There’s also the ever so progressive and brilliantly conceived Gay Bear, another one of those stock characters whose entire personality and humor formula is tied to his sexuality, and whose sexuality is more of a caricature than anything. I’d compare him to South Park’s Big Gay Al, but Al at least has a sense of being beyond the stereotype. His primary rival is Lech Bear, a bargain bin Danny McBride-esque pervert/lout. There’s Tanked Bear, Crack Bear, you get the picture here. While they usually don’t get along that well, it’s their collective dislike of an arrogant little panda named Vanity (not to be confused with the former Prince protégé) that acts as one of the few things they can agree on.

The stories are usually short, self contained arcs with a decent amount of continuity, and they generally consist of the bears fighting over food, TV time, or just simply trying to, as they say, “get last” on one another. Whatever sense of love and camaraderie they have amongst themselves usually only kicks in for the sake of the plot, as there’s many a time one of the bears has to be rescued from something (or more than likely, themselves). Slapstick, violence and gross humor abounds, all looking like a hybrid of Happy Tree Friends and Spumco due to the energetic yet slightly angular art style. The character designs are often similar, but since it’s a Care Bears parody that’s to be expected considering the homogeneity of the original source. Also, the ears on the bears sometimes look like rabbit ears. However, the facial expressions are hilarious, and they usually make a lot of the material funnier than it ought to be.

Let me talk about this material for a minute, though. When I was a kid, Married With Children was one of my favorite shows.

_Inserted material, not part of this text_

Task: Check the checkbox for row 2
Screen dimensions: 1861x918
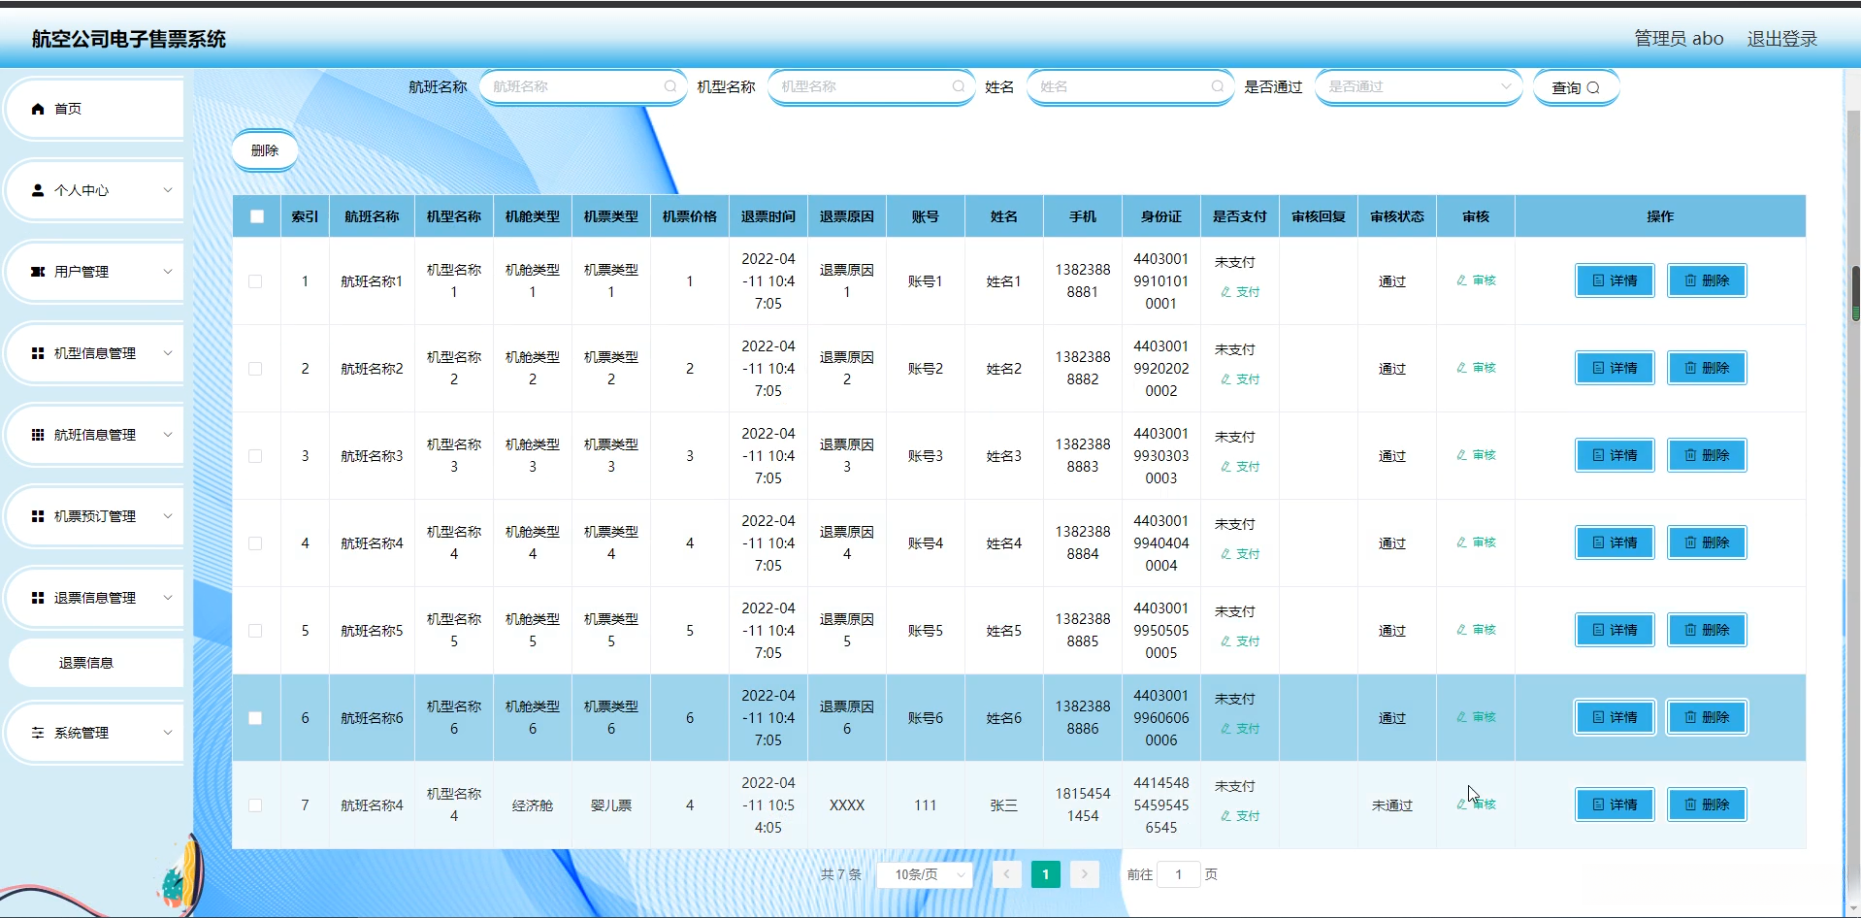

To me, the Bundy family was always a pretty good example of how to write loser characters that frequently annoyed each other but would always come together to protect their own in the end. The key, IMO, was that they never actually did anything that could be called unforgivable. With Bear Nuts, that dividing line doesn’t exist, and as I went through the archives I found it hard to sympathize with much of anyone because almost all of the main cast had at least one example of irrational and jackassed behavior on their resume. So whenever the bears united, it all just rang hollow for me. I think the better one writes an unsympathetic comedy protagonist, the harder it is to pull them back from the brink and make them into a character one wants to root for.

Bear Nuts isn’t a very ambitious comic beyond cute twisted creatures ripping the stuffing out of each other, and as sick of that comedy cliché as I am, I don’t necessarily ask it to be. If it had a theme song, I bet it’d be “If You Don’t Know Me By Now” because like Harold Melvin and the Blue Notes sang, you’ll never ever know them because what it’s out to do is pretty clear.  Still, what I would like is some raunchy humor that at least has some substance underneath the raunch, and alas I didn’t find much of it here. If you think you’ll disagree, take a look at this ish right here. What I don’t think can be denied, though, is the high quality of DoOomcat Studio’s artwork.